ISI chief asked US to stop drone strikes
WASHINGTON: After years of pussyfooting, Pakistan has finally asked the United States to stop the CIA-run unmanned air strikes into its tribal areas, diplomatic sources told Dawn.
Although the drone raids started in 2004, the official request for stopping the strikes was conveyed earlier this month when ISI chief Lt-Gen Shuja Pasha visited Washington.
According to diplomatic sources, Mr Pasha told acting CIA Director Michael J. Morell that the raids had become a major source of embarrassment for the Pakistani government as it was blamed for failing to stop a foreign power from killing its own citizens.
Before this, Pakistan had publicly protested the strikes but had never officially asked the United States to discontinue them, although Pakistani leaders often complained that drones were killing too many innocent civilians.
The Pakistanis say that since June 18, 2004, when the CIA began the drone strikes, the unmanned aircraft had killed more than 2,500 people, mostly civilians. The US spy agency has conducted almost 250 strikes since 2004.
The strikes have jumped from fewer than 50 in the Bush administration, to more than 200 strikes since President Barack Obama took office.
The US government, however, rejects such claims as incorrect, insisting that drones are extraordinarily accurate. “There hasn’t been a single collateral death” since last year, President Obama’s chief counter-terrorism adviser John Brennan told a recent news briefing.
The dispute took an interesting turn on Friday, when former US intelligence chief Dennis Blair said that the United States should stop its drone campaign in Pakistan. The CIA’s drone operation aimed at Al Qaeda was backfiring by damaging the US-Pakistan relationship, he said.
But the top White House adviser on Pakistan and Afghanistan, Lt-Gen (retd) Douglas Lute, rejected this argument. Speaking at the same forum as Mr Blair in Aspen, Colorado, Mr Lute said now was the time to keep up US counter-terrorist actions in Pakistan, even if they upset the Pakistani government.

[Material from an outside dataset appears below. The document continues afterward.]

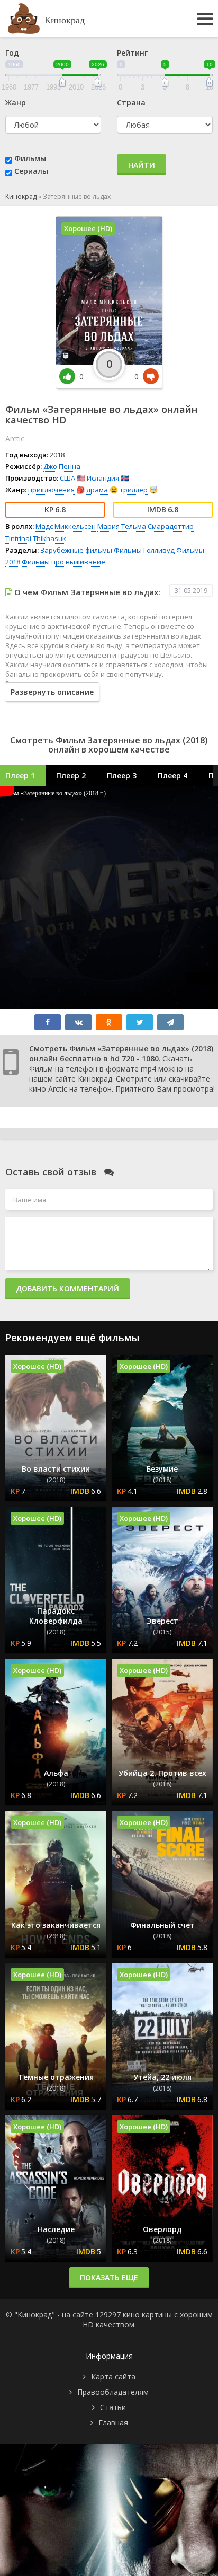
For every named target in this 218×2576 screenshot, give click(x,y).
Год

Pakistan’s Ambassador Husain Haqqani told the same audience at the Aspen Security Forum that his government was pushing for a reduction because they’d begun to fray public support.
”Part of the agreement is neither side is going to talk too much about the drone strikes,” he said. “They’ve taken out many people who needed to be taken out …but if the cost is if support for the overall war starts to decline, you have to take that into account.”